> WHAT YOU SHOULD DO: Look for the string "computer" in the listing below and copy every line in which it appears.

> DATA:

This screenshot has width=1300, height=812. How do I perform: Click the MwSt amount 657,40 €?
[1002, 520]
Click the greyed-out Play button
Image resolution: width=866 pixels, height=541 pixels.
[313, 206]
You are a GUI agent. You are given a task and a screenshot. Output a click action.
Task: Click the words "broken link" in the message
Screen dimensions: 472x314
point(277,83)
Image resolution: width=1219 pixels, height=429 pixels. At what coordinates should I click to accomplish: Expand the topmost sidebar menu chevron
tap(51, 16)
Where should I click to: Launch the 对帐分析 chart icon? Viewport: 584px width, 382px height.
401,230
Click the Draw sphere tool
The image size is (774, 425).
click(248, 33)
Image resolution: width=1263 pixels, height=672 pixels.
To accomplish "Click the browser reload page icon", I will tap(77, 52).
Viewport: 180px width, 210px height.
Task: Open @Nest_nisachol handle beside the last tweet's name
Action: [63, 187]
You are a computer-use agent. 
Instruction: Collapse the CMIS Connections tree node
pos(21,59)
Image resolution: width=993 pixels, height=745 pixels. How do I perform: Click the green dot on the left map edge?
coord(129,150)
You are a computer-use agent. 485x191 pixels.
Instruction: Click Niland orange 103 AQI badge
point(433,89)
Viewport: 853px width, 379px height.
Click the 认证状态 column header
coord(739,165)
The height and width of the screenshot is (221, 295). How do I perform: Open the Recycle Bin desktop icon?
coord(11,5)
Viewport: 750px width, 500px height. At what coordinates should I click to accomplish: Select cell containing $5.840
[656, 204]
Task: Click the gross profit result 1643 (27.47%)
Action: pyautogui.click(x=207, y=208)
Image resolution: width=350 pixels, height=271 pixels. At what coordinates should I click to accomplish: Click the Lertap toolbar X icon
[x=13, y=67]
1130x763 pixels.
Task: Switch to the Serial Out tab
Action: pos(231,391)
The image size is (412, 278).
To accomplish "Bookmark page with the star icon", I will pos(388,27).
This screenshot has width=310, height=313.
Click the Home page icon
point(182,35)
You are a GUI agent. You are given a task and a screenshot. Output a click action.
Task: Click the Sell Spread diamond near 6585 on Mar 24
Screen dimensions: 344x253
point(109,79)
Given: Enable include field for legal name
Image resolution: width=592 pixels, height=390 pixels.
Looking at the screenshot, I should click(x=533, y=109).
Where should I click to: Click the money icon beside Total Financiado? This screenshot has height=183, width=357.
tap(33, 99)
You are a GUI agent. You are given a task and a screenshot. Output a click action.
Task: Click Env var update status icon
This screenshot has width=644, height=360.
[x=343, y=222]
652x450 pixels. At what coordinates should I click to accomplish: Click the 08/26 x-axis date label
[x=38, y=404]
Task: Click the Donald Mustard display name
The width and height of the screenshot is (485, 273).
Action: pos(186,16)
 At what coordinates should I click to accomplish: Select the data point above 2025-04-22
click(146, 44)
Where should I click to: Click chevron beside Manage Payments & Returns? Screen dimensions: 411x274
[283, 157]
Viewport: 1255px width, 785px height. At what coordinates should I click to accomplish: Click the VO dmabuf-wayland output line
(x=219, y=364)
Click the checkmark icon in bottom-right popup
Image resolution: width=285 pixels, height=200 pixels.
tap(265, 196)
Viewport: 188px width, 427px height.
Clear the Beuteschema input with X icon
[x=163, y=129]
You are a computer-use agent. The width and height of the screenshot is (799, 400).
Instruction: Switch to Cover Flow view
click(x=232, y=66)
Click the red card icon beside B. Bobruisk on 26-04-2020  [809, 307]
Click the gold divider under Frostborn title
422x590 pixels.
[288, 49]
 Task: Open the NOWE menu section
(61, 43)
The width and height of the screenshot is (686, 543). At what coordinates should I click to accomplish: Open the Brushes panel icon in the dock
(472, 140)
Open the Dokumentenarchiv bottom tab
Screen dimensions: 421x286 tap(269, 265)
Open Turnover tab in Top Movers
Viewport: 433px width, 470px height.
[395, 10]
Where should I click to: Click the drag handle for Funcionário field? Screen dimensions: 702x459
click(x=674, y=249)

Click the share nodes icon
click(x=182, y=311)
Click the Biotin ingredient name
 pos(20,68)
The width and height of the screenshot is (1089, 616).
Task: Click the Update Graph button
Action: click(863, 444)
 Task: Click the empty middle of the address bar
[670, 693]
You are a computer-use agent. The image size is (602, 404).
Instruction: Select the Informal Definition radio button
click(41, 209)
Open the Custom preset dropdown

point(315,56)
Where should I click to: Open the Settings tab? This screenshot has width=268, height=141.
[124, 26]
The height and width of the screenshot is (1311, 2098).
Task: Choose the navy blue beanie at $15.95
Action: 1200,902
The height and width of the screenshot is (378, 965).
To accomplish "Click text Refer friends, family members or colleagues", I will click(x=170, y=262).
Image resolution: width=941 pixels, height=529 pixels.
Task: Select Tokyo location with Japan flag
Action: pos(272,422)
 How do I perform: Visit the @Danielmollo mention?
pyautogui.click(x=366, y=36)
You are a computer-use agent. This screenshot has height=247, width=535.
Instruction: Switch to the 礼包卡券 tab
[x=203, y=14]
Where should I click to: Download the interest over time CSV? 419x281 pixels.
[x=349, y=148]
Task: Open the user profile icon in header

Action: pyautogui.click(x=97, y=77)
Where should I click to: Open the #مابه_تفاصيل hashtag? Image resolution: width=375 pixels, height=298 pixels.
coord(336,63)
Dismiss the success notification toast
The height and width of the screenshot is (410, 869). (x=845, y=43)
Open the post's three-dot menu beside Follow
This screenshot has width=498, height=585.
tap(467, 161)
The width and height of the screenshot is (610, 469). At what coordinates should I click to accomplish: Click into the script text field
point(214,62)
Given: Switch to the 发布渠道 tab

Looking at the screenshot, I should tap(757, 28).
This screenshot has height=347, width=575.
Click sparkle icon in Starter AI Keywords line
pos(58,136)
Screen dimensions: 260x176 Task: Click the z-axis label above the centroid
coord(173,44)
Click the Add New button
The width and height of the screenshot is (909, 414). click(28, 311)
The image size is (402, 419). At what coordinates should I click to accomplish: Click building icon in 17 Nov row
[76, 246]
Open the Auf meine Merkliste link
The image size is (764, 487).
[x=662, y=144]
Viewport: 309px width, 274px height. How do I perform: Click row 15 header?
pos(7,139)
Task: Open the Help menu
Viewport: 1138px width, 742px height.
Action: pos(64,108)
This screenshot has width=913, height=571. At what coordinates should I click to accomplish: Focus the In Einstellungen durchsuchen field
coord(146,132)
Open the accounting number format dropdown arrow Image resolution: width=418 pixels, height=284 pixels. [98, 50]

> FINISHED TASK:
You are a computer-use agent. 
You are a computer-use agent. 485x191 pixels.
You are a computer-use agent. The width and height of the screenshot is (799, 400).
You are a computer-use agent. The image size is (602, 404).
You are a computer-use agent. This screenshot has height=247, width=535.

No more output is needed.